→ **Source material**
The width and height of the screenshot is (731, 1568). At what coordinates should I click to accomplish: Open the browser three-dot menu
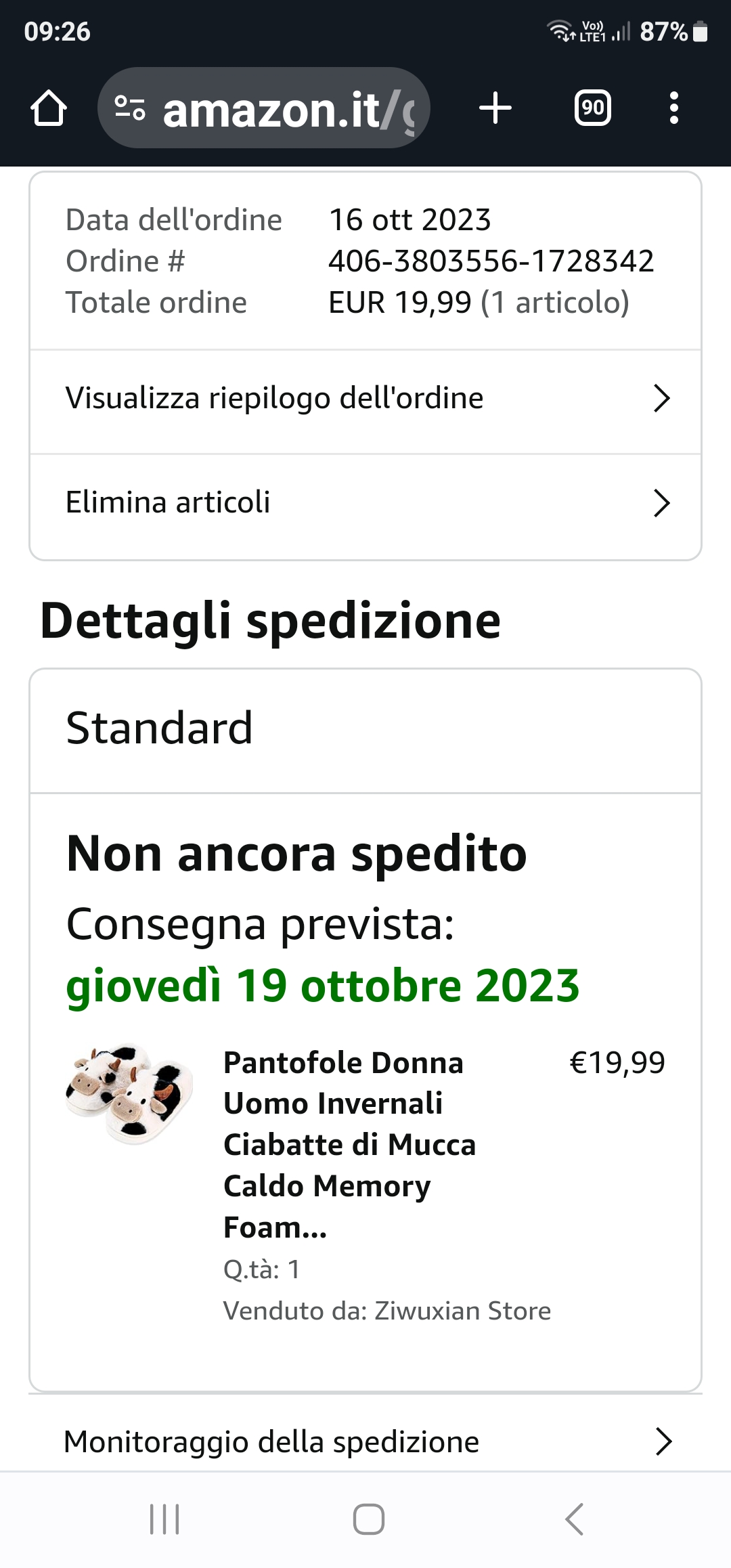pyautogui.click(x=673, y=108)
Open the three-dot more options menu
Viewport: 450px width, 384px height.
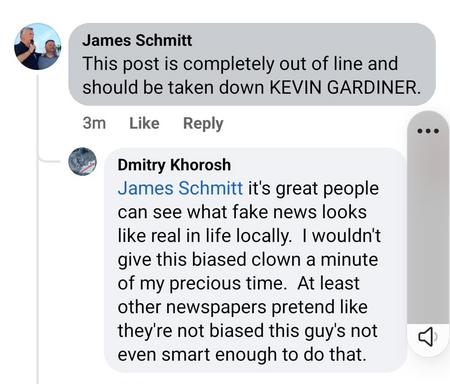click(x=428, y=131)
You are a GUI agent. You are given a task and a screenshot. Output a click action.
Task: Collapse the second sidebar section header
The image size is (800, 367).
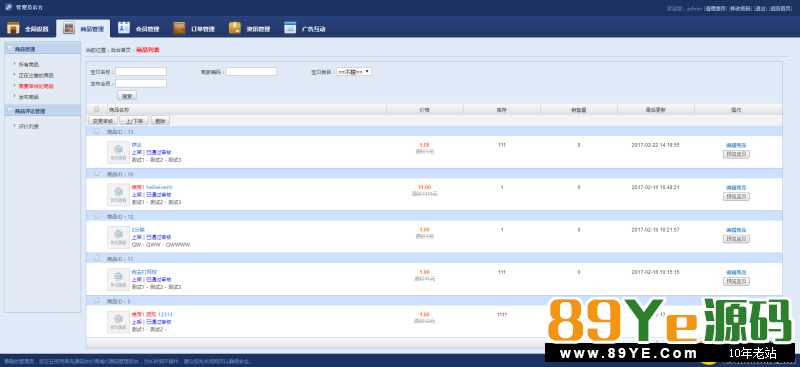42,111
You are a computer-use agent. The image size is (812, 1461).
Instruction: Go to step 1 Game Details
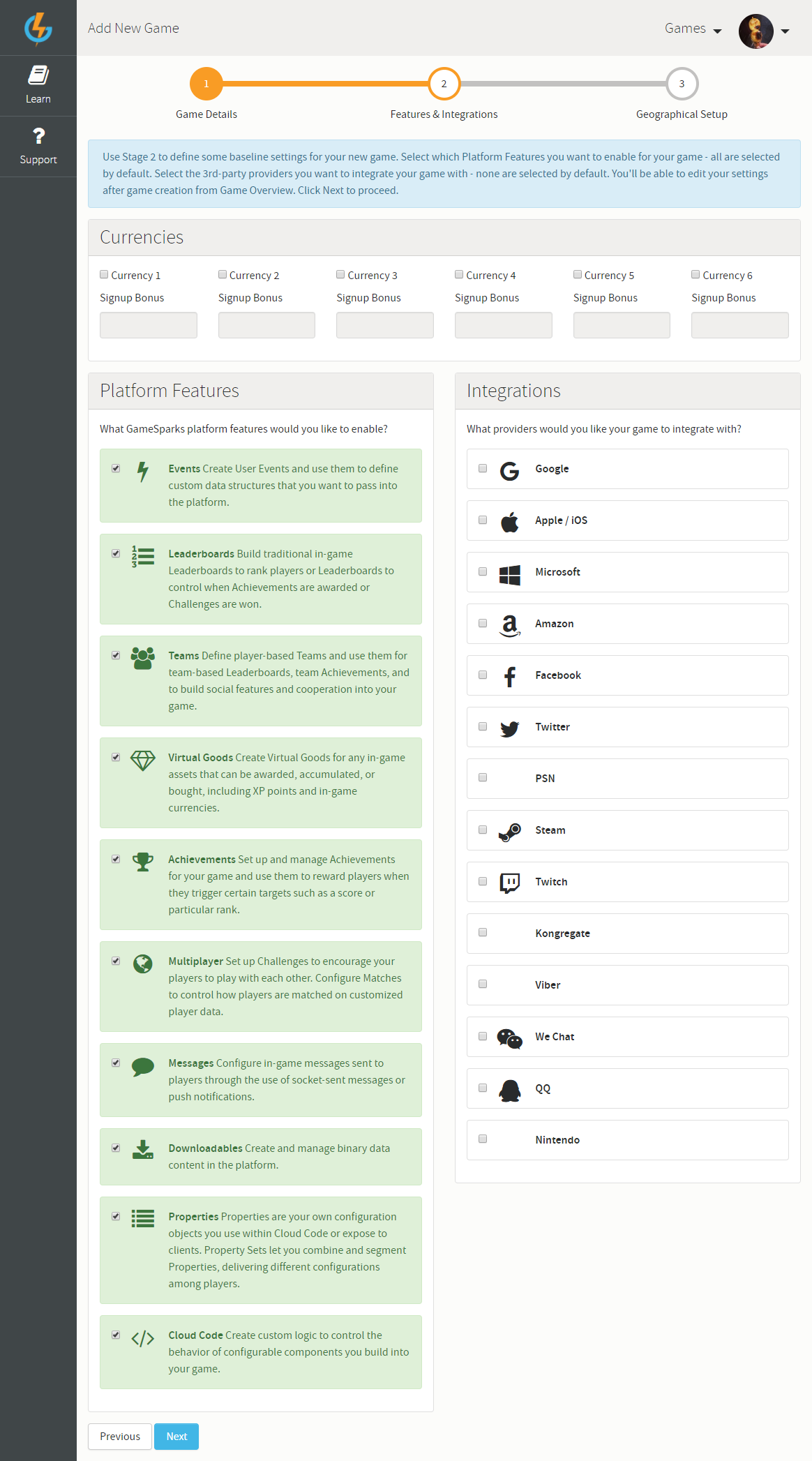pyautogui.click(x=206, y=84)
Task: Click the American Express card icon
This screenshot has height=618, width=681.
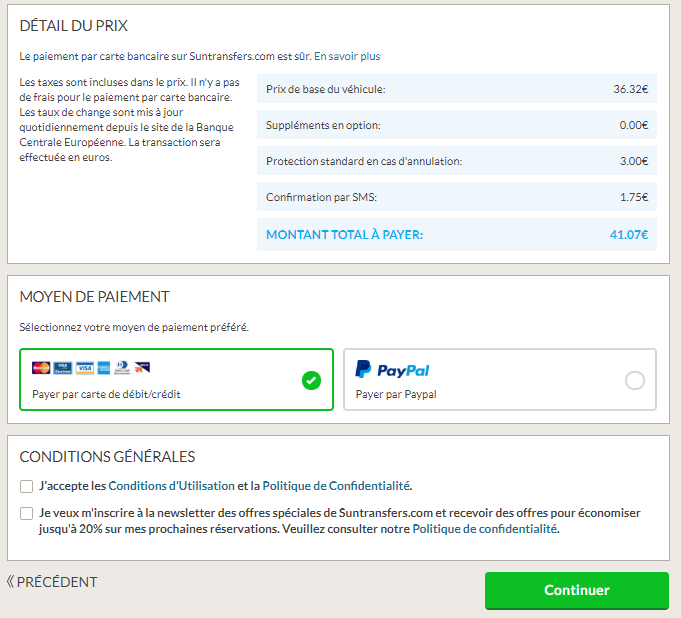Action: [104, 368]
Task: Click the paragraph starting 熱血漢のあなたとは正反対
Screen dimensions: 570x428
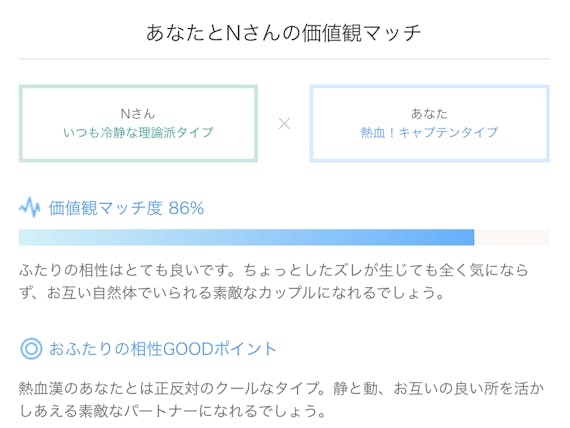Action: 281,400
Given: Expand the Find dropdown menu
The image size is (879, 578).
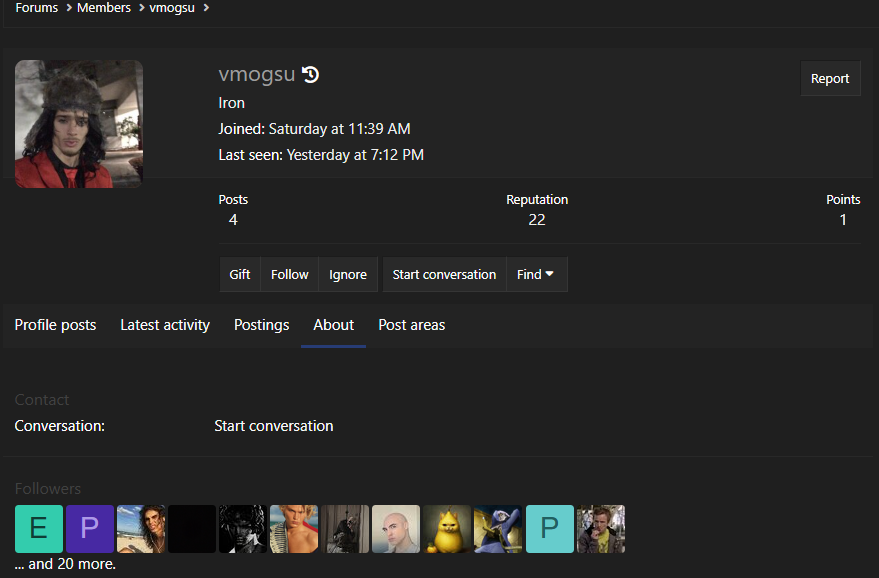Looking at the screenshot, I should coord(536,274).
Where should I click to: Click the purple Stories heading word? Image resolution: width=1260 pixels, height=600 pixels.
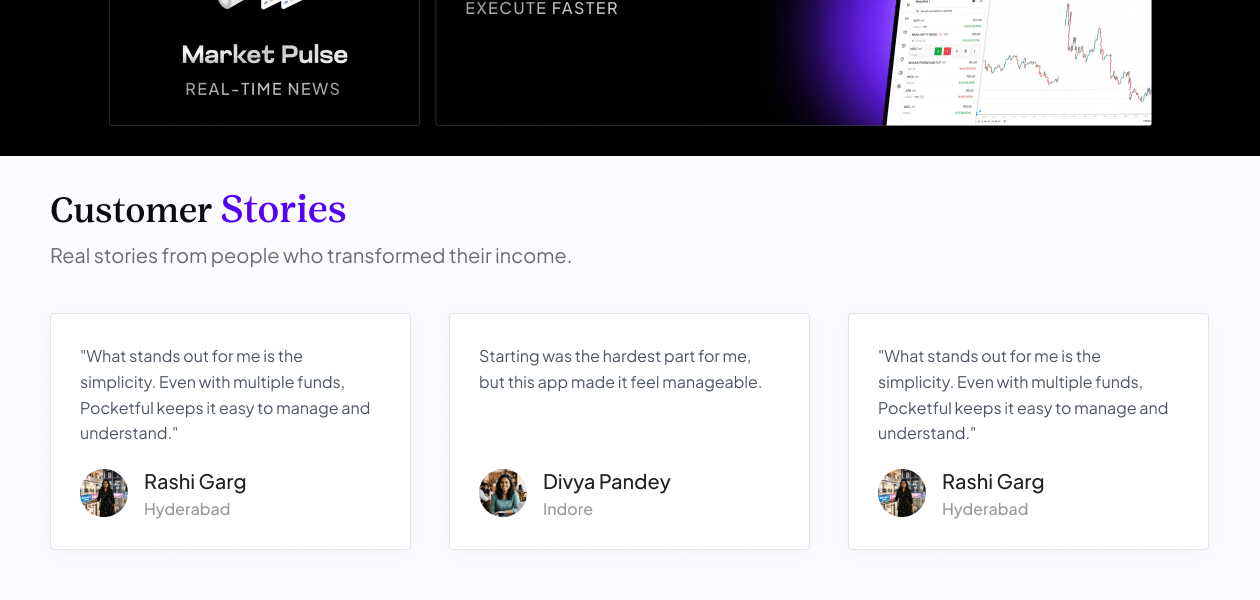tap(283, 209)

→ **Task statement**
What is needed is an exact copy of every entry, with the pictures removed.

→ **Answer space**
The width and height of the screenshot is (731, 1568). At what coordinates should I click to accomplish: Open the browser three-dot menu
pyautogui.click(x=673, y=108)
Open the three-dot more options menu
Viewport: 450px width, 384px height.
click(x=428, y=131)
You are a GUI agent. You are given a task and a screenshot. Output a click action.
Task: Collapse the second sidebar section header
The image size is (800, 367).
42,111
You are a computer-use agent. The image size is (812, 1461).
Instruction: Go to step 1 Game Details
pyautogui.click(x=206, y=84)
Task: Click the American Express card icon
This screenshot has height=618, width=681.
Action: [104, 368]
Task: Click the paragraph starting 熱血漢のあなたとは正反対
Screen dimensions: 570x428
Action: 281,400
Given: Expand the Find dropdown menu
The image size is (879, 578).
Looking at the screenshot, I should coord(536,274).
Where should I click to: Click the purple Stories heading word? Image resolution: width=1260 pixels, height=600 pixels.
tap(283, 209)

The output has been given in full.